[Start of Attachment]

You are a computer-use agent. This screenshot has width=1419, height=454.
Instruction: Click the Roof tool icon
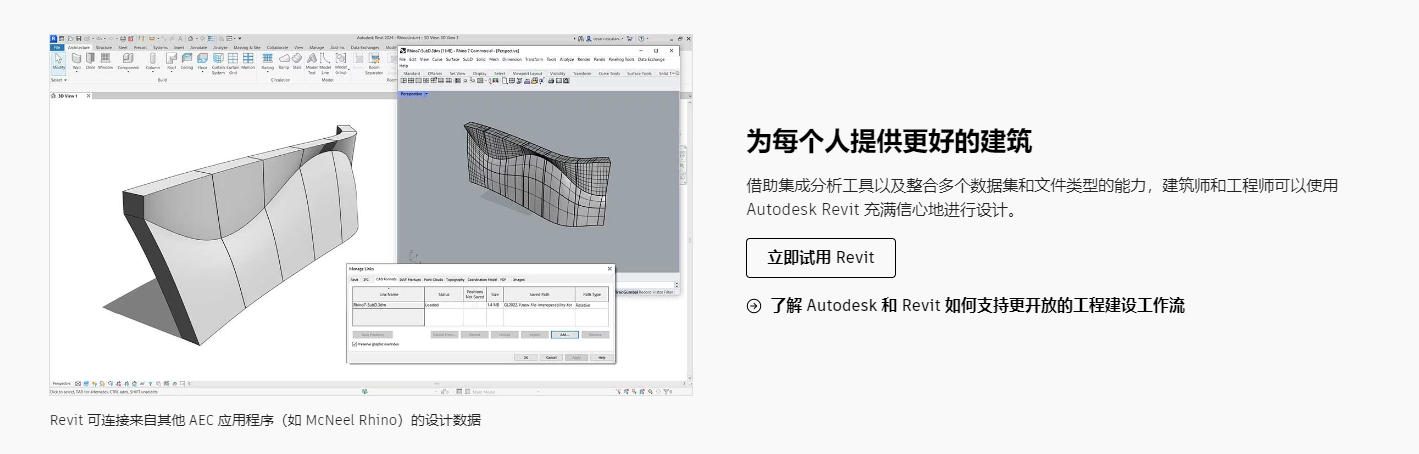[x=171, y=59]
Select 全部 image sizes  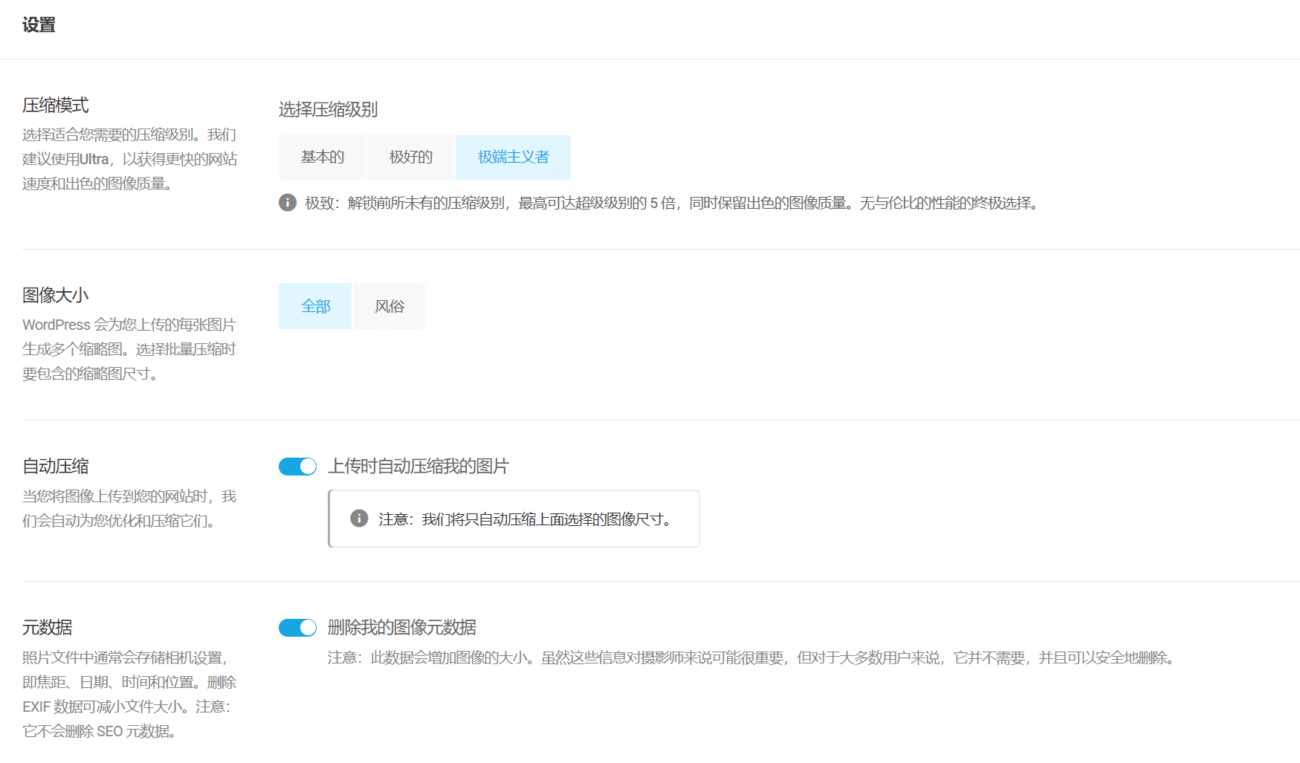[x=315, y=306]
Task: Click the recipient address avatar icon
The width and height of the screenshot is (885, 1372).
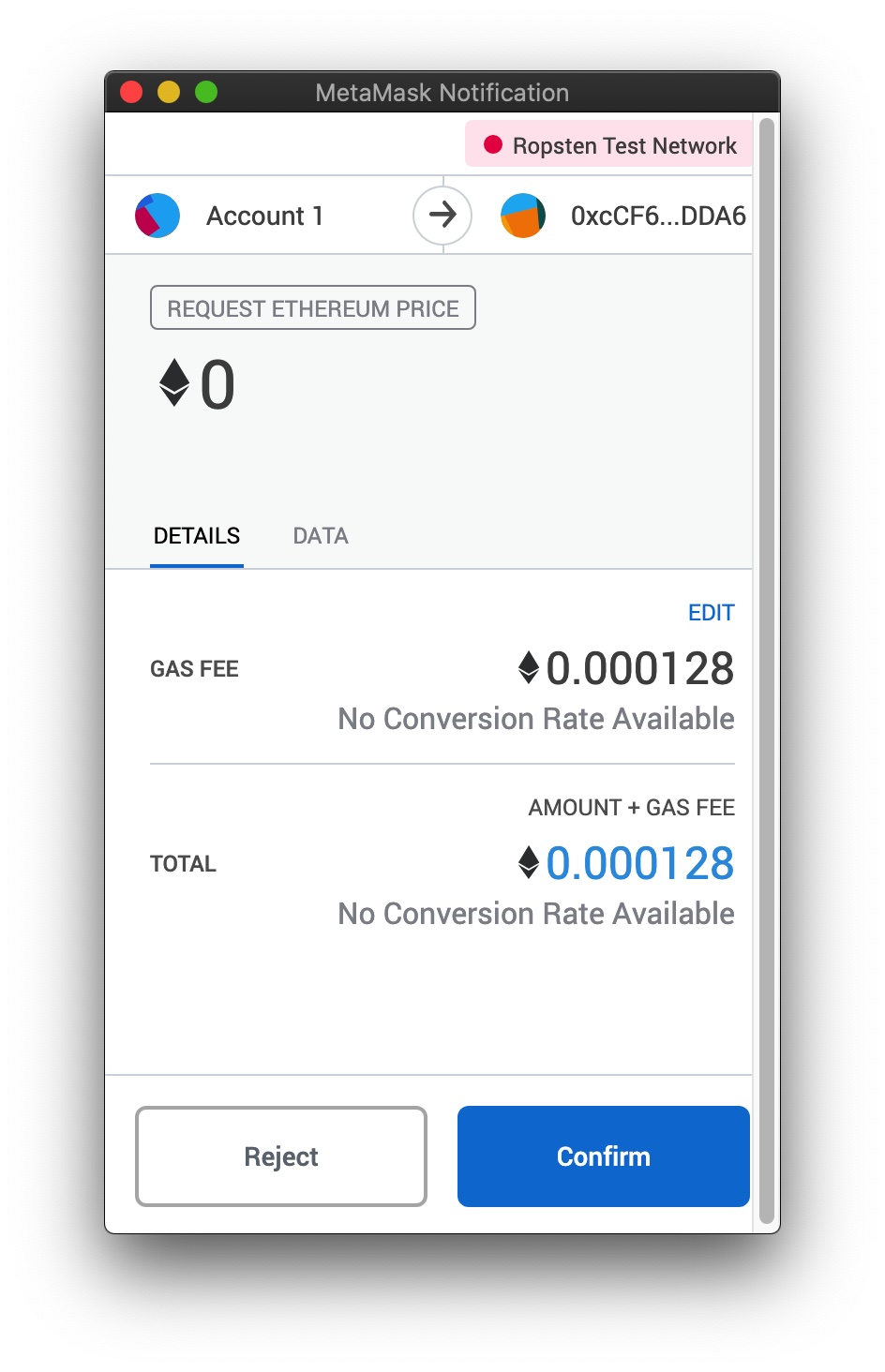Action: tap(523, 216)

[End of Attachment]

◆ ACTIVITY: Find the line containing "Task: Click the recipient address avatar icon" in the listing above. Restate it and every line after it, word for word, through the final line, leaving out the pictures.

◆ REPLY TO THE TASK:
Task: Click the recipient address avatar icon
The width and height of the screenshot is (885, 1372).
Action: tap(523, 216)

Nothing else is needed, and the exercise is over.